→ **Trecho fornecido**
+-------+
Dizer o que se pensa realmente, no ambiente empresarial como na vida desta bizarra sociedade que criamos, é considerado, amargaria a Clarice Lispector, uma “gafe”...
Perante este estado de coisas e ponderando, de forma apreciativa, os inegáveis avanços alcançados, apesar de tudo, pelo movimento da RSE, resta se perguntar: porque os mais de três bilhões de reais investidos anualmente, no Brasil, em filantropia, ação social, investimento social privado e responsabilidade empresarial não parecem lograr resultados efetivos? Porque a maior parte das organizações está envolvida em iniciativas que carecem, de forma cabal, de qualquer relevância e materialidade, deixando totalmente inalterado seu “business as usual”?
Ou, do ponto de vista do movimento da responsabilidade social e das consultorias em sustentabilidade: onde estamos errando e como podemos amenizar esta sensação constante de frustração, pela inocuidade de nossos esforços cotidianos?
O modelo integral AQAL[3], desenvolvido pelo filosofo Ken Wilber, pode oferecer uma formidável resposta a estas perguntas, representando um mapa que oriente nossas futuras opções estratégicas, a partir de uma melhor compreensão da realidade subjacente.
Em sua mais grosseira simplificação, o modelo propugna uma representação original da realidade, em quatro quadrantes absolutamente complementares e irredutíveis uns aos outros: o Superior Esquerdo, simbolizando o Interior do Indivíduo (também denominado de “intencional” e incluindo sua mente, percepções, emoções, símbolos, idéias e valores individuais); o Superior Direito, representando o Exterior do Indivíduo (também denominado de “comportamental” e incluindo tanto sua estrutura física e funcional, quanto seu comportamento, atitudes e manifestações externas); o Inferior Esquerdo, simbolizando o Interior do Coletivo (também denominado de “cultural”, correspondendo, em uma empresa, a seus valores coletivos e à sua cultura organizacional, como compartilhada por seus integrantes); e, por fim, o Inferior Direito, representando o Exterior do Coletivo (também denominado de “social” e incluindo as estruturas, mecanismos e ferramentas criadas e implementadas pela comunidade-empresa) [4].
+-------+
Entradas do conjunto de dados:
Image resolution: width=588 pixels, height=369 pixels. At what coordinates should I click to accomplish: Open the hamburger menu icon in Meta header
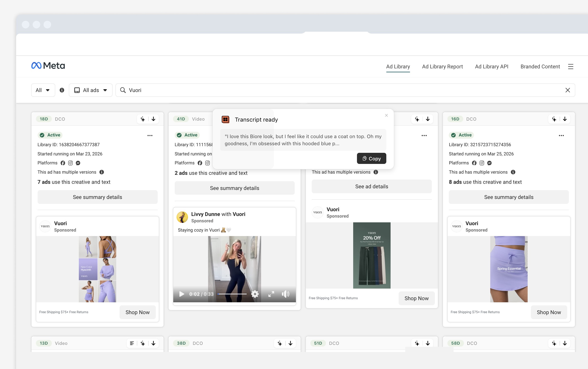click(570, 67)
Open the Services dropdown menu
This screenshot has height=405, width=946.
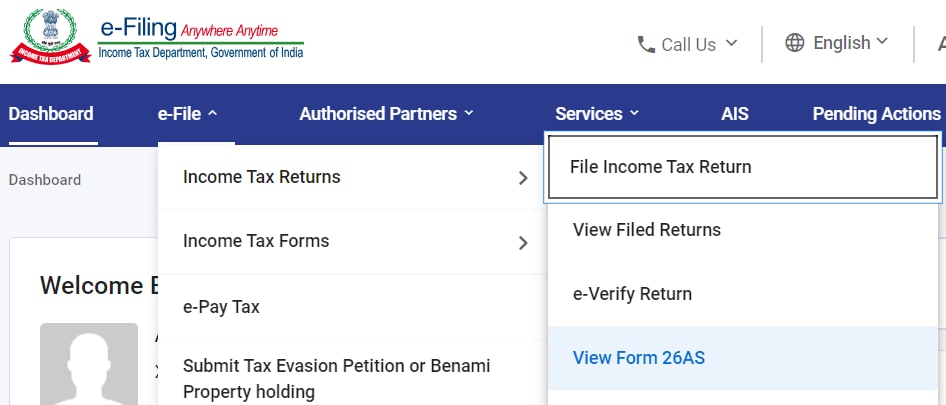[x=597, y=114]
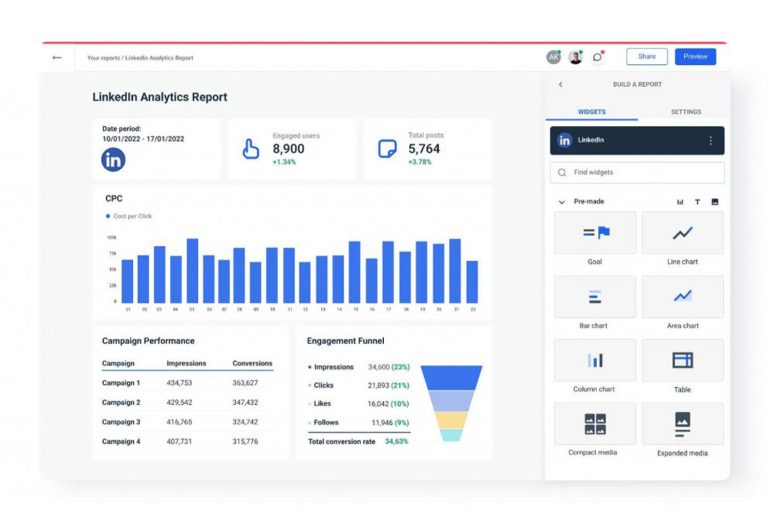
Task: Filter widgets by text type icon
Action: [x=697, y=202]
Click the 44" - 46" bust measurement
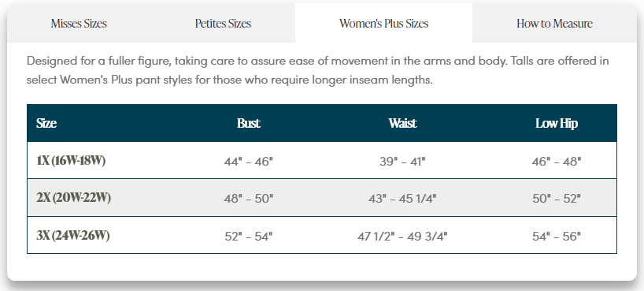This screenshot has width=644, height=291. point(249,162)
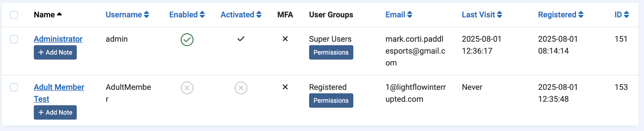Click Adult Member Test's MFA cross icon
Viewport: 644px width, 131px height.
[x=285, y=87]
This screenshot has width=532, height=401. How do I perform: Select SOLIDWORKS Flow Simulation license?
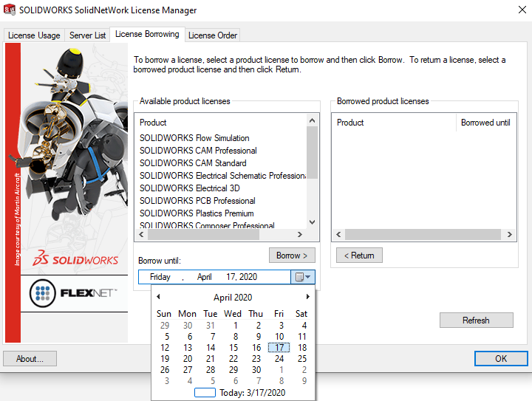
+-------+
→ **Objetivos**
(A) Responda com base no trecho sobre responsabilidade social empresarial:
(i) Quanto se investe anualmente no Brasil em filantropia, ação social, investimento social privado e responsabilidade empresarial?
(ii) Quem desenvolveu o modelo integral AQAL?
(iii) Por qual outro nome é denominado o quadrante Inferior Esquerdo?
(B) De acordo com o trecho sobre responsabilidade social empresarial, por que o modelo AQAL pode oferecer uma resposta às perguntas levantadas? Responda em uma a três frases.
(C) Prossiga o trecho sobre responsabilidade social empresarial e o modelo AQAL a partir do ponto em que ele termina.

→ **Respostas dadas**
(A)
(i) Mais de três bilhões de reais.
(ii) O filósofo Ken Wilber.
(iii) "Cultural".

(B) Porque ele representa um mapa capaz de orientar as futuras opções estratégicas, a partir de uma melhor compreensão da realidade subjacente.

(C)
Uma superficial análise das ferramentas de gestão e iniciativas empresariais, no campo da responsabilidade social corporativa, mostrará imediatamente, em toda a sua aflitiva dramaticidade, a quase exclusiva convergência de esforços do movimento no quadrante Inferior Direito (Exterior do Coletivo ou “social”).
De fato, todos os instrumentos, métricas, indicadores e iniciativas, sejam eles o Pacto Global, a Global Report Initiative, os Indicadores ETHOS de Responsabilidade Social, a SA8000, a AA1000, os balanços sociais e relatórios ambientais, o Índice de Sustentabilidade Empresarial (ISE) da BOVESPA, os inúmeros prêmios de RSE ou os Códigos de Ética e de Conduta se situam exatamente no contexto da transformação da estrutura externa da organização empresarial (Exterior do Coletivo), impactando de forma bastante marginal ou nula a cultura organizacional (Interior do Coletivo), os valores das pessoas-funcionários (Interior do Indivíduo) e suas próprias posturas pessoais (Exterior do Indivíduo).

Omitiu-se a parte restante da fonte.